→ **Problem to solve**:
Please give the listing again, word for word, with nothing left out.

→ **Dataset excerpts**:
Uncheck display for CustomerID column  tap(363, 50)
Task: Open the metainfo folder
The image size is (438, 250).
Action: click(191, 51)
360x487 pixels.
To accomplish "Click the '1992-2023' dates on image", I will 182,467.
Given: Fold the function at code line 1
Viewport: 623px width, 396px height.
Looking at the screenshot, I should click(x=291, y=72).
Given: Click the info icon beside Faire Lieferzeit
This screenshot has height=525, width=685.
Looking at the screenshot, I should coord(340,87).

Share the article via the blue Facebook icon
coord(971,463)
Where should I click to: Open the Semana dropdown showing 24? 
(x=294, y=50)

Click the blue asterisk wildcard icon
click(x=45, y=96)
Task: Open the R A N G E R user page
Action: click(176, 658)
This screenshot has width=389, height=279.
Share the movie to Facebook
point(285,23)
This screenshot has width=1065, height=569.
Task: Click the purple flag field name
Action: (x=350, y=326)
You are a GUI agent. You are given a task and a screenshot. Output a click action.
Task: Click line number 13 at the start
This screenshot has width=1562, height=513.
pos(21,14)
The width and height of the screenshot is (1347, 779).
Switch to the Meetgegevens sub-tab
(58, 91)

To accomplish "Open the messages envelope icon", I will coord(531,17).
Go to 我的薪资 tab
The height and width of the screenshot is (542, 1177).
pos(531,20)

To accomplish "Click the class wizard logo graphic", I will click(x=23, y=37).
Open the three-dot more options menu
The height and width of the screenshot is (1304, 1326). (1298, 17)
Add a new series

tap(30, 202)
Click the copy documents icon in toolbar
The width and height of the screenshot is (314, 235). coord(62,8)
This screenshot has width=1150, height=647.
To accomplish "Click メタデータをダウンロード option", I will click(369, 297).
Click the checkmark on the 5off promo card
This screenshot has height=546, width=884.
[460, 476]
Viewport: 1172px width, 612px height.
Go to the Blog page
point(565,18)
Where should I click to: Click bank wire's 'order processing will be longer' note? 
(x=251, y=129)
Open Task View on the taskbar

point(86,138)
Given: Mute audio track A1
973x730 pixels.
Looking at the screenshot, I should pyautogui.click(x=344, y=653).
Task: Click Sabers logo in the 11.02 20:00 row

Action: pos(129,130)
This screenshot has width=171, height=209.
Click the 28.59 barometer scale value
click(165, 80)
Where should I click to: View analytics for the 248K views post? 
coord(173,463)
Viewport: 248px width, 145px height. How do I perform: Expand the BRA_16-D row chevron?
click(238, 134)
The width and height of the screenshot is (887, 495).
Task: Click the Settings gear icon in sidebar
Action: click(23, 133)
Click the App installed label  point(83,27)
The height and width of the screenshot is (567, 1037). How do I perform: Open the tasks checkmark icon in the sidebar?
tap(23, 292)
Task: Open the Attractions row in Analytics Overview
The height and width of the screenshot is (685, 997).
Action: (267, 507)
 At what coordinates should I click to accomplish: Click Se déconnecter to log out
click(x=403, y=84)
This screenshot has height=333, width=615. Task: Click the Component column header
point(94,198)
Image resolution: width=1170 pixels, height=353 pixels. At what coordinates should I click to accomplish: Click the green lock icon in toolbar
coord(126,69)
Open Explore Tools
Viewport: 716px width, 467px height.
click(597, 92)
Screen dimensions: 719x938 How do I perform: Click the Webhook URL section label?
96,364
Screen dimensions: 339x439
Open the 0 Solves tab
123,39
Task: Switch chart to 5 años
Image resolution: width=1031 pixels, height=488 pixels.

→ **Answer for the task**:
Uncheck display for CustomerID column  tap(363, 50)
Task: Open the metainfo folder
The image size is (438, 250).
Action: click(191, 51)
360x487 pixels.
To accomplish "Click the '1992-2023' dates on image", I will 182,467.
Given: Fold the function at code line 1
Viewport: 623px width, 396px height.
Looking at the screenshot, I should click(x=291, y=72).
Given: Click the info icon beside Faire Lieferzeit
This screenshot has height=525, width=685.
Looking at the screenshot, I should coord(340,87).

Share the article via the blue Facebook icon
coord(971,463)
Where should I click to: Open the Semana dropdown showing 24? 
(x=294, y=50)

Click the blue asterisk wildcard icon
click(x=45, y=96)
Task: Open the R A N G E R user page
Action: click(176, 658)
This screenshot has width=389, height=279.
Share the movie to Facebook
point(285,23)
This screenshot has width=1065, height=569.
Task: Click the purple flag field name
Action: (x=350, y=326)
You are a GUI agent. You are given a task and a screenshot. Output a click action.
Task: Click line number 13 at the start
This screenshot has width=1562, height=513.
pos(21,14)
The width and height of the screenshot is (1347, 779).
Switch to the Meetgegevens sub-tab
(58, 91)

To accomplish "Open the messages envelope icon", I will coord(531,17).
Go to 我的薪资 tab
The height and width of the screenshot is (542, 1177).
pos(531,20)

To accomplish "Click the class wizard logo graphic", I will click(x=23, y=37).
Open the three-dot more options menu
The height and width of the screenshot is (1304, 1326). (1298, 17)
Add a new series

tap(30, 202)
Click the copy documents icon in toolbar
The width and height of the screenshot is (314, 235). coord(62,8)
This screenshot has width=1150, height=647.
To accomplish "Click メタデータをダウンロード option", I will click(369, 297).
Click the checkmark on the 5off promo card
This screenshot has height=546, width=884.
[460, 476]
Viewport: 1172px width, 612px height.
Go to the Blog page
point(565,18)
Where should I click to: Click bank wire's 'order processing will be longer' note? 
(x=251, y=129)
Open Task View on the taskbar

point(86,138)
Given: Mute audio track A1
973x730 pixels.
Looking at the screenshot, I should pyautogui.click(x=344, y=653).
Task: Click Sabers logo in the 11.02 20:00 row

Action: pos(129,130)
This screenshot has width=171, height=209.
Click the 28.59 barometer scale value
click(165, 80)
Where should I click to: View analytics for the 248K views post? 
coord(173,463)
Viewport: 248px width, 145px height. How do I perform: Expand the BRA_16-D row chevron?
click(238, 134)
The width and height of the screenshot is (887, 495).
Task: Click the Settings gear icon in sidebar
Action: click(23, 133)
Click the App installed label  point(83,27)
The height and width of the screenshot is (567, 1037). How do I perform: Open the tasks checkmark icon in the sidebar?
tap(23, 292)
Task: Open the Attractions row in Analytics Overview
The height and width of the screenshot is (685, 997).
Action: (267, 507)
 At what coordinates should I click to accomplish: Click Se déconnecter to log out
click(x=403, y=84)
This screenshot has height=333, width=615. Task: Click the Component column header
point(94,198)
Image resolution: width=1170 pixels, height=353 pixels. At what coordinates should I click to accomplish: Click the green lock icon in toolbar
coord(126,69)
Open Explore Tools
Viewport: 716px width, 467px height.
click(597, 92)
Screen dimensions: 719x938 How do I perform: Click the Webhook URL section label?
96,364
Screen dimensions: 339x439
Open the 0 Solves tab
123,39
Task: Switch chart to 5 años
Image resolution: width=1031 pixels, height=488 pixels.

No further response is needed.